LISTA DE TAREFAS ▸
- A) As afirmações abaixo concordam com o texto sobre veículos elétricos e energia solar? (i) Um gerador fotovoltaico capaz de abastecer o VE por 1000 a 2000 km ao mês custa menos de 5% do preço do VE mais barato no Brasil. (ii) Na geração compartilhada, o gerador fica instalado no telhado da residência do consumidor. (iii) O custo por km rodado de um VE é hoje cerca de três vezes menor que o de um carro a gasolina. Responda sim ou não a cada uma e cite as palavras do texto que decidem a resposta.
- B) Prossiga com o texto sobre veículos elétricos e energia solar a partir do ponto em que ele termina.

TEXTO DA PÁGINA ▸
Na expectativa de apresentar o VE como um importante contribuinte para a mitigação do impacto ambiental do setor de transportes, imagine agora que ao comprar um VE você ganhe de brinde um gerador solar fotovoltaico para instalar no telhado da garagem onde este VE vai passar a maior parte do tempo estacionado e onde também vai ter a sua bateria carregada, ou então uma cota de um gerador solar fotovoltaico compartilhado. Com a redução massiva nos preços da tecnologia fotovoltaica, um gerador fotovoltaico que gere a energia para seu VE rodar entre 1000 e 2000 km por mês custa menos de 5% do preço do VE mais barato no Brasil (e ainda menos para os modelos de VE mais caros).

As próprias concessionárias de automóveis podem passar a oferecer esta opção aos seus clientes e para aqueles que moram em apartamentos, casa alugada ou que por qualquer motivo não podem ou não querem um telhado solar na sua residência, o mercado brasileiro já oferece opções de adesão ao que se chama de “geração compartilhada”, na qual o consumidor de energia pode compartilhar parte de um gerador fotovoltaico maior instalado em local distinto da sua residência e operado por uma empresa que oferece este serviço.

Desta forma, o custo por km rodado de um VE hoje é cerca de cinco vezes menor do que o de um carro a gasolina e na medida em que os preços dos VEs se alinharem com os dos veículos convencionais e a notícia se espalhar, os mecanismos de financiamento darão conta de oferecer a qualquer pessoa que esteja pensando em trocar de carro, a atrativa opção do VE.

SEÇÃO DE DADOS ▸
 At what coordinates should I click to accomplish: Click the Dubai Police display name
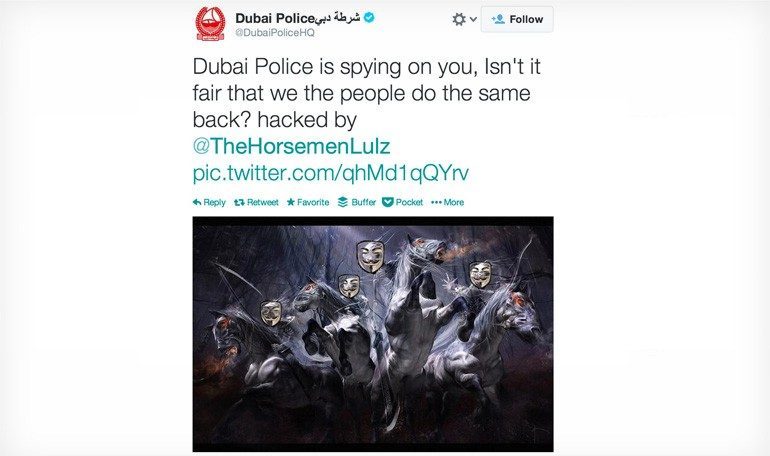pos(275,19)
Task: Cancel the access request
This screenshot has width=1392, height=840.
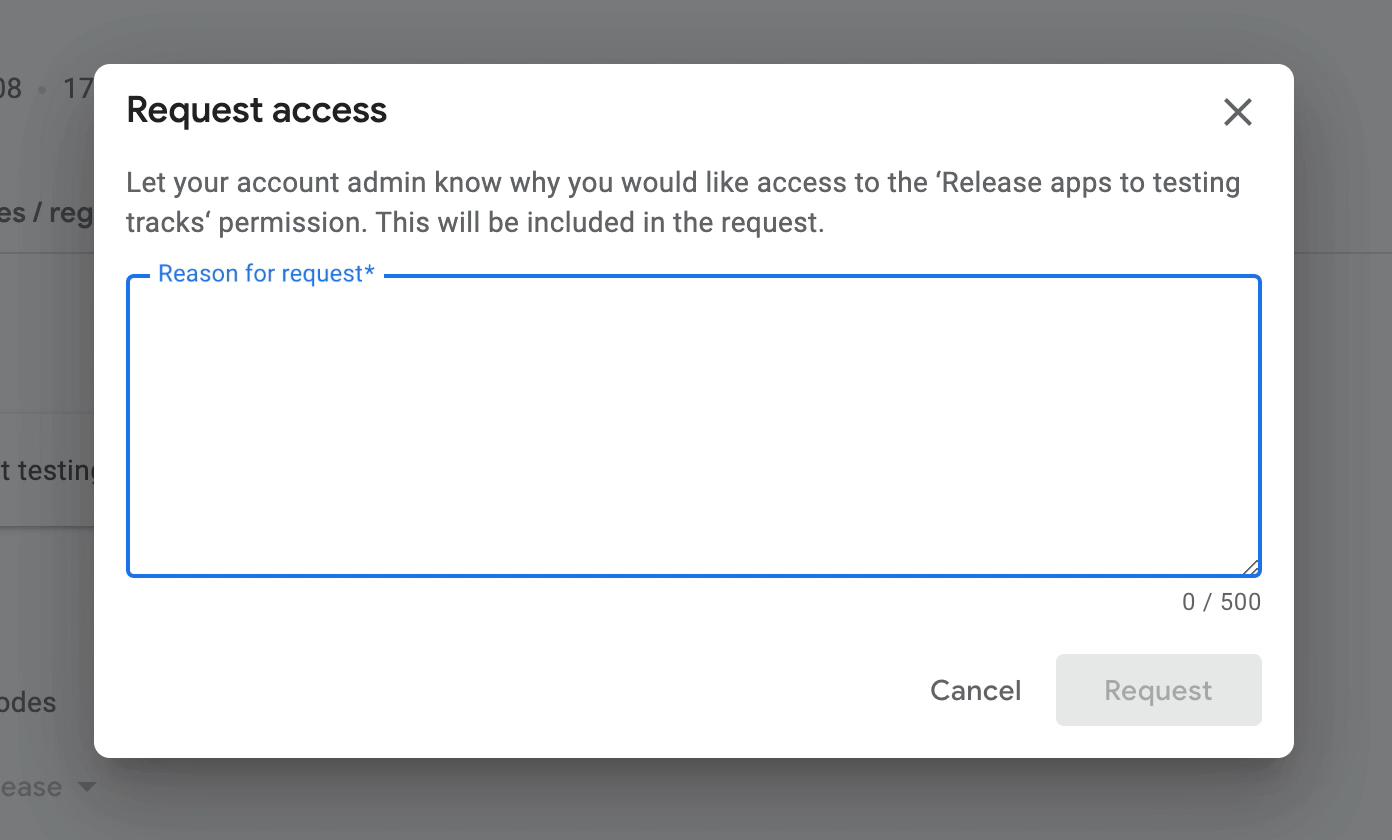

RESPOSTAS DOS EXERCÍCIOS ▸
- A)
(i) Sim: “custa menos de 5% do preço do VE mais barato no Brasil”.
(ii) Não: “instalado em local distinto da sua residência”.
(iii) Não: “cerca de cinco vezes menor do que o de um carro a gasolina”.

- B)
Energia Solar e Mobilidade Urbana: O Papel Vital da Energia Solar na Ascensão dos Veículos Elétricos

Os Veículos Elétricos e as mudanças climáticas

A ministra do Meio Ambiente e Mudança do Clima, Marina Silva, afirmou que o Brasil chegará à COP 30 (Conferência das Nações Unidas sobre Mudanças Climáticas), a ser realizada em 2025, em Belém, com redução de emissão de carbono, redução do desmatamento e governança para ser considerado protagonista e referência no setor.

Promovendo a adoção em larga escala dos VEs de pequeno e grande porte (incluindo ônibus e caminhões), o Brasil estará em uma posição muito favorável para protagonizar a transição do setor de transportes rumo à eletrificação e à descarbonização, podendo gerar toda a energia elétrica de fonte solar e eólica necessária para o desenvolvimento sustentável da mobilidade elétrica e dando um exemplo ao mundo. (pv-magazine-brasil)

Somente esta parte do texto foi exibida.